--- Try it ---
Continue the passage on progesterone, progestins and non-adhesive hormone patches, starting after its final sentence.

╭─ Supplied passage

To address the problems associated with conventional means of administration of natural progesterone, a variety of synthetic forms, known as progestins, have been developed. Progestins fall primarily into two categories. The first group, pregnanes, is derived from 17-.alpha.-acetoxy progesterone. A classic example is medroxy progesterone acetate (Provera). With an increased affinity for progesterone receptors, these compounds have marked progestational activity. They possess anti-estrogenic anti-gonadotropic, and no significant androgenic properties. A second group, estranes, derived from 17-.alpha.-ethinyl-1-nortestosterone, includes norethindrone acetate (aygestin). Besides progestational activity, these compounds have marked anti-estrogenic, some anabolic, moderate androgenic, and as a result, pronounced anti-gonadotropic activities.
Synthetic progesterones are 10-100 times more potent than natural progesterone, and thus are effective at much lower doses. However, synthetic progesterones (i.e., progestins) can cause many negative side effects, such as sudden or partial loss of vision, thrombophlebitis, pulmonary embolism, cerebral thrombosis, salt and fluid retention, epilepsy, migraine, asthma, cardiac or renal dysfunction, weight gain, rise in blood pressure, headaches, depression, decreased glucose tolerance leading to diabetes in predisposed individuals, acne, alopecia, hirsutism, decrease in T3 uptake and thyroid regulation.
A disadvantage of conventional patch systems is that many of them either incorporate drugs in an adhesive or require an adhesive to affix the patch to patient's skin. These adhesives can irritate the skin, causing patient non-compliance. Thus, there is a need for a non-adhesive transdermal delivery system that can deliver therapeutically effective amounts of hormones such as natural progesterone, progestins, estrogens and testosterone that will reduce or eliminate the skin irritation experienced by many patients using current adhesive patch transdermal delivery systems. This need is satisfied by a particular embodiment of the invention.

╰─
╭─ Dataset excerpts

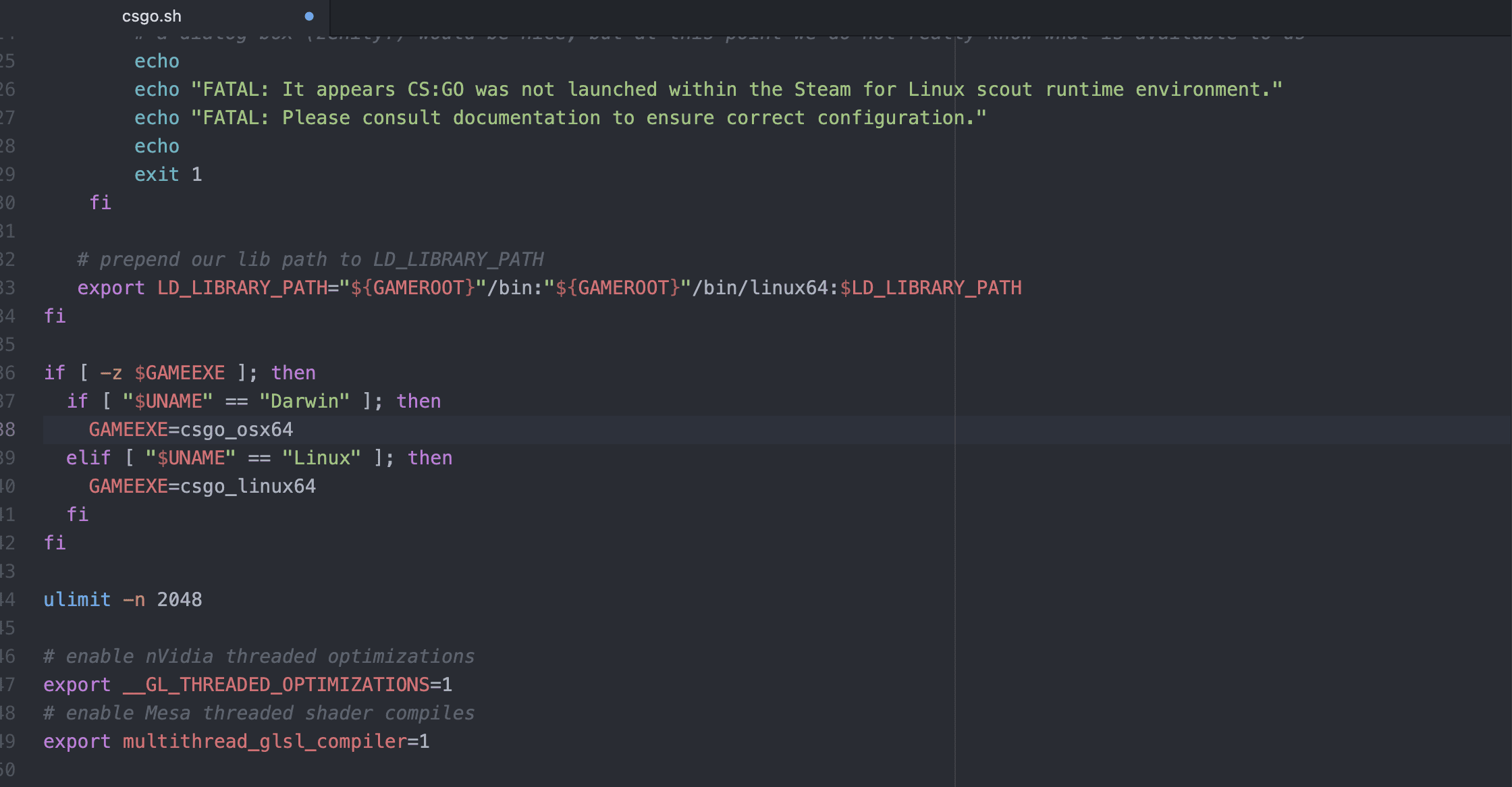Click the __GL_THREADED_OPTIMIZATIONS variable name
This screenshot has height=787, width=1512.
point(276,685)
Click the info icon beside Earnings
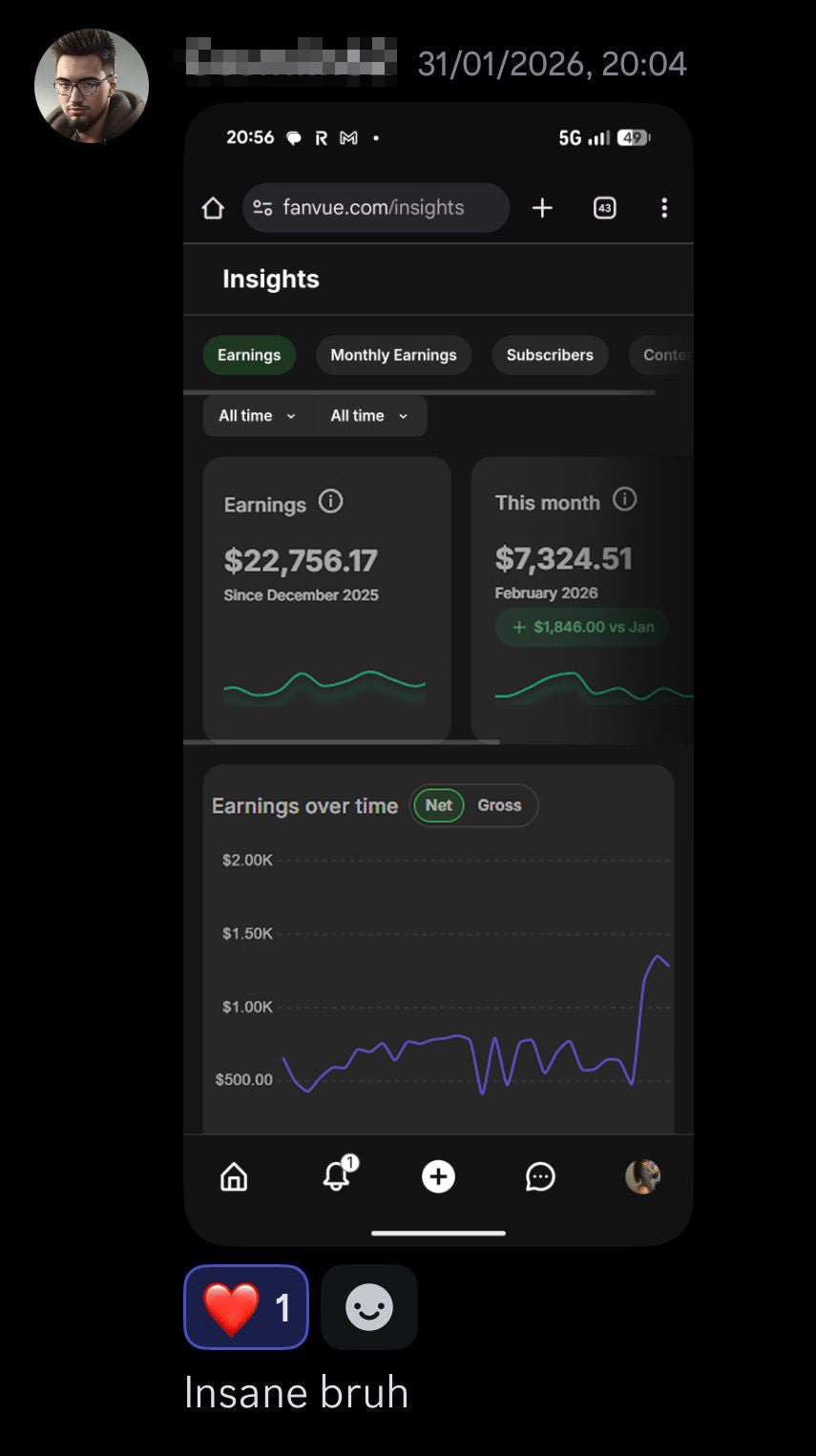Image resolution: width=816 pixels, height=1456 pixels. (x=330, y=502)
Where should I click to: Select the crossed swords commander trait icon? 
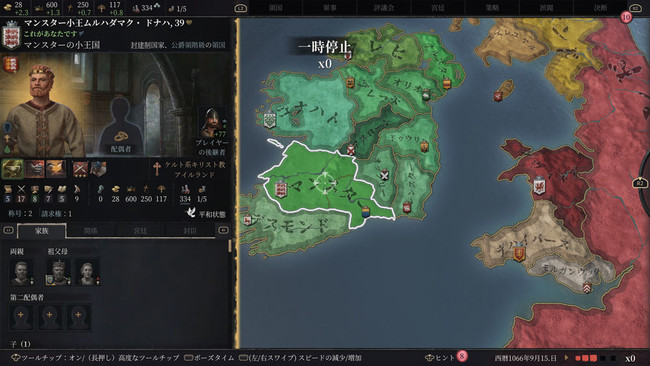click(x=80, y=169)
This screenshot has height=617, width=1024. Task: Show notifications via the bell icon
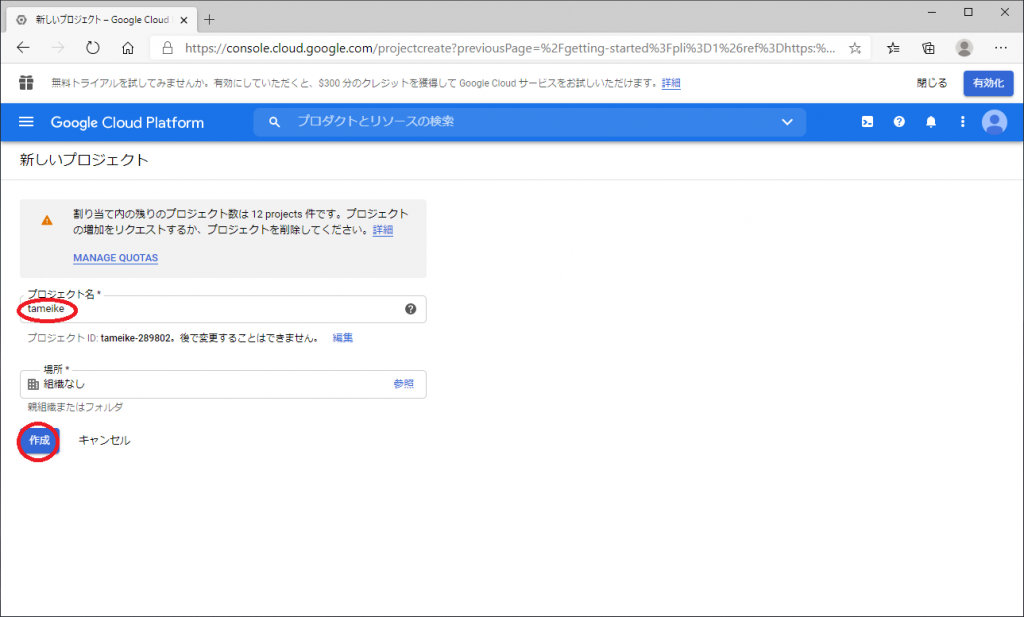[931, 122]
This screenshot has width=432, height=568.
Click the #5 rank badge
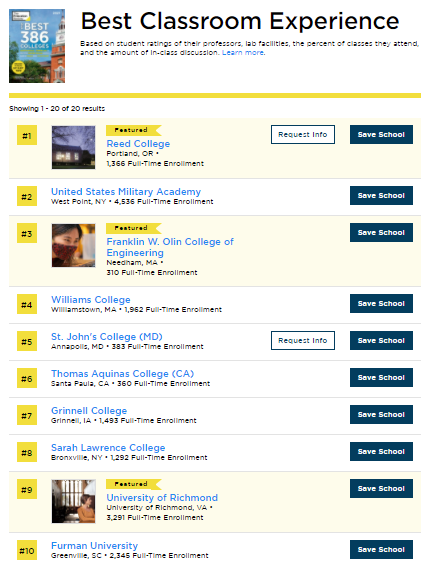coord(27,341)
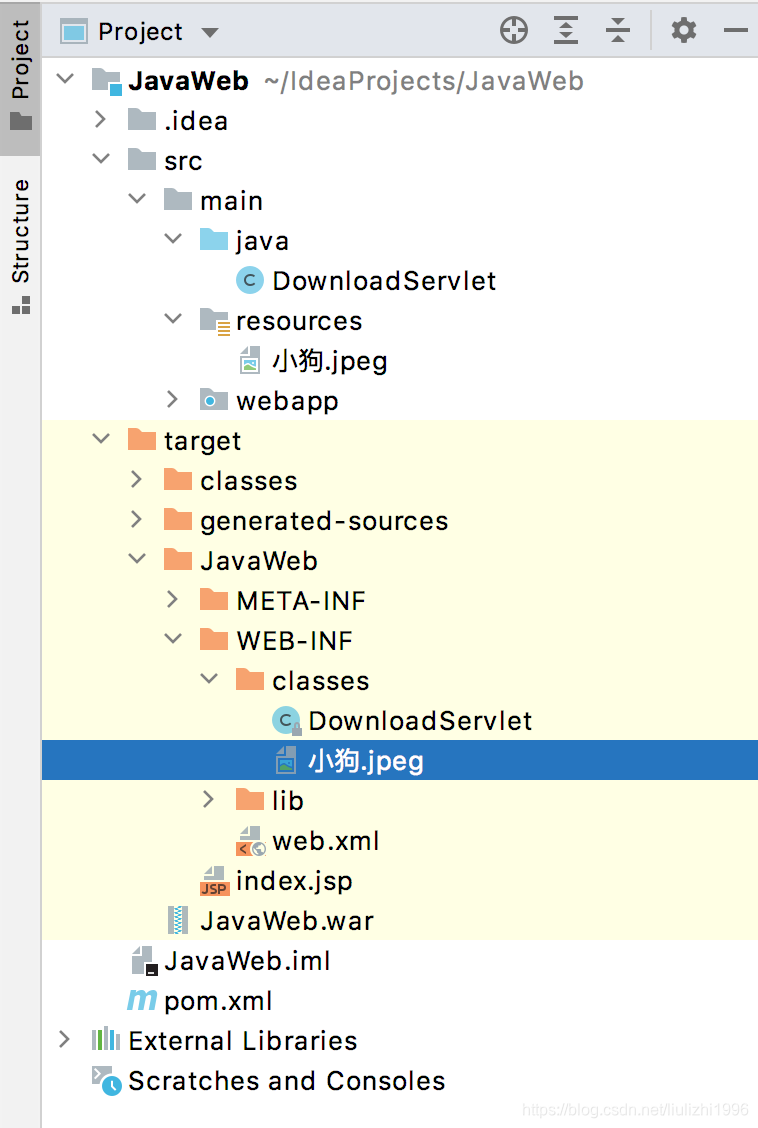Open the Project panel settings gear
This screenshot has height=1128, width=758.
click(x=684, y=30)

╰─

--- Answer section ---
Although patches for the transdermal delivery of estrogen and testosterone are currently commercially available, progesterone can be obtained commercially at present only in oral, injectable and suppository forms. The transdermal delivery of natural progesterone from hydrogel matrix systems with potential for use in patches has been demonstrated; however, none of these systems has proven adequate for administration of therapeutically effective amounts of progesterone. Accordingly, there is a need in the art for a matrix composition that can transdermally deliver and maintain therapeutically effective levels of hormones such as natural progesterone, progestins, estrogens and testosterone in the bloodstream from a convenient, reliable patch system.
Citation of the references hereinabove shall not be construed as an admission that such references are prior art to the present invention.